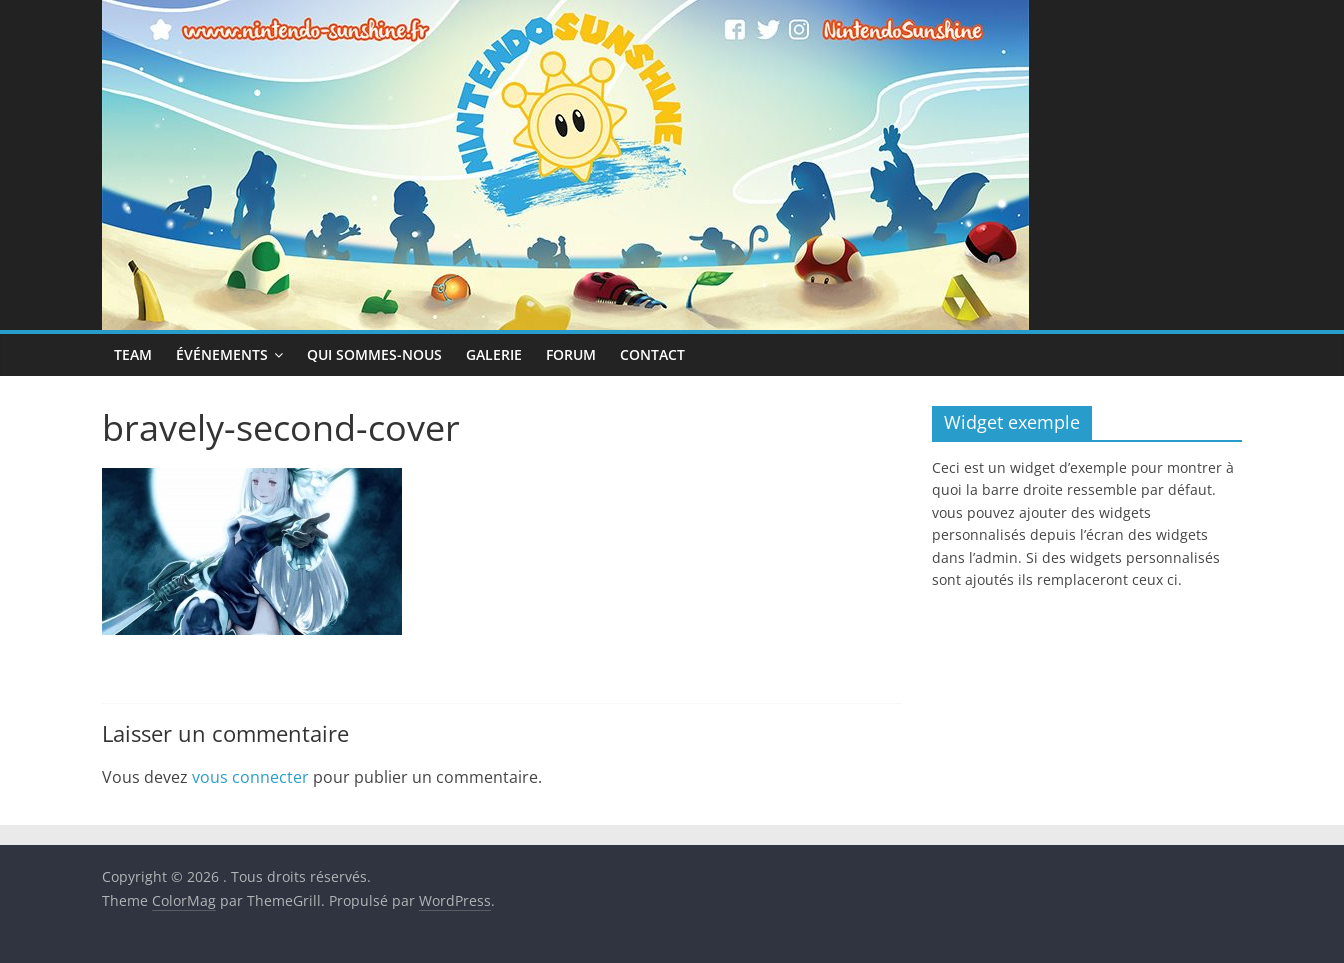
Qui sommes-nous (374, 354)
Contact (652, 354)
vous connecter (250, 777)
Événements (222, 354)
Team (133, 354)
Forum (571, 354)
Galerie (494, 354)
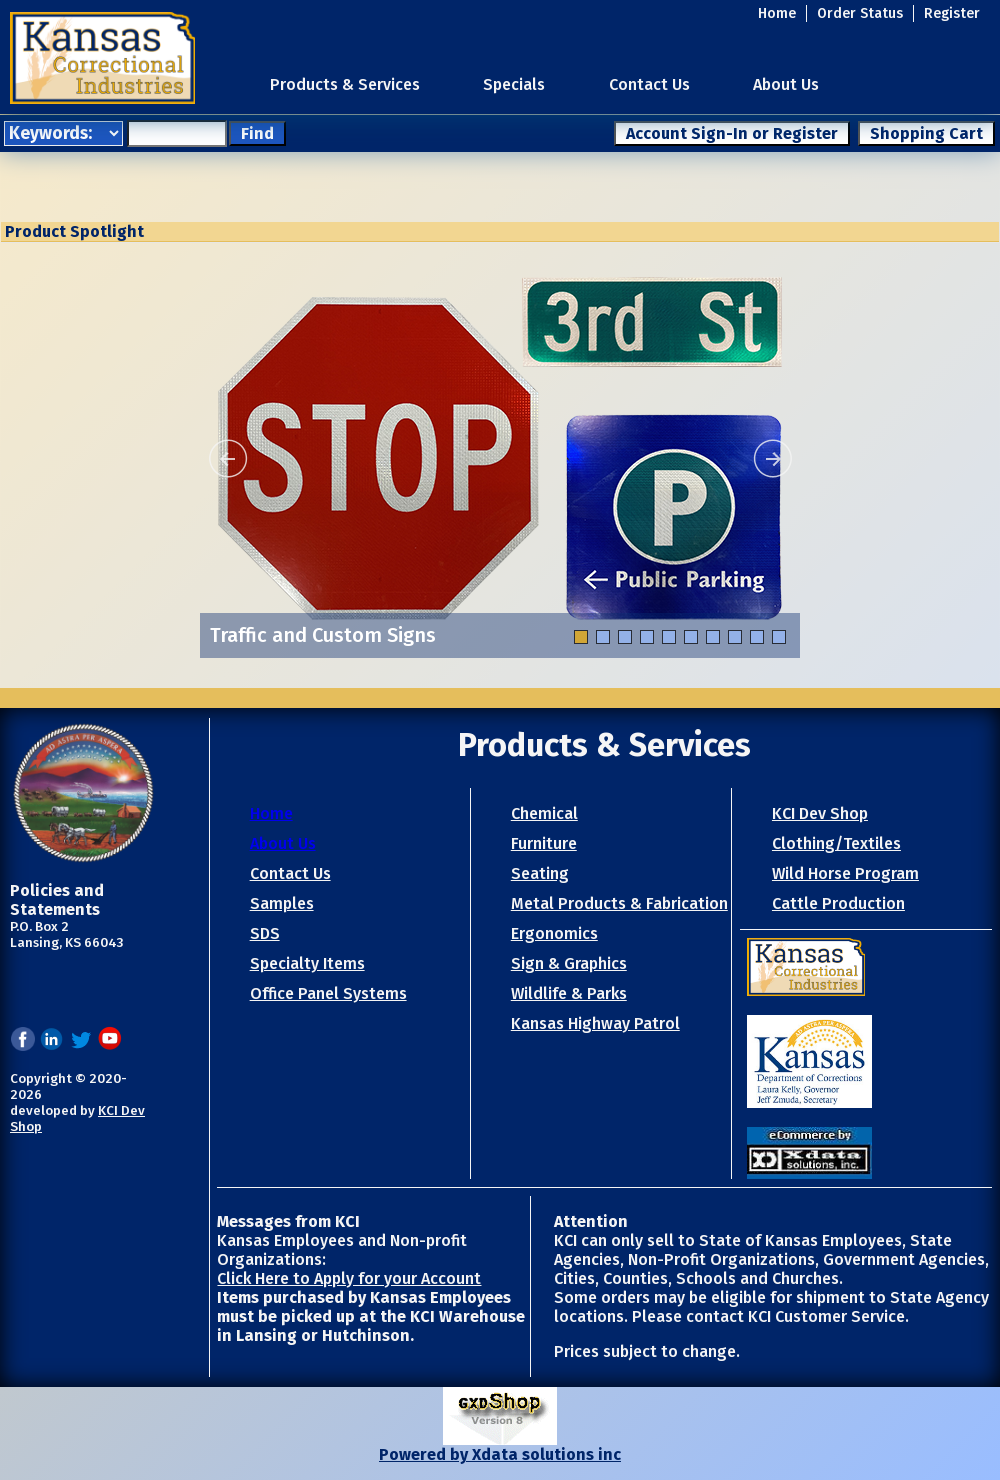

• _SHORT TASK_
Rewrite the rows above as a numbered list, with no blank lines and no pictures.

• _THE OUTPUT_
1. Qui sommes-nous (374, 354)
2. Contact (652, 354)
3. vous connecter (250, 777)
4. Événements (222, 354)
5. Team (133, 354)
6. Forum (571, 354)
7. Galerie (494, 354)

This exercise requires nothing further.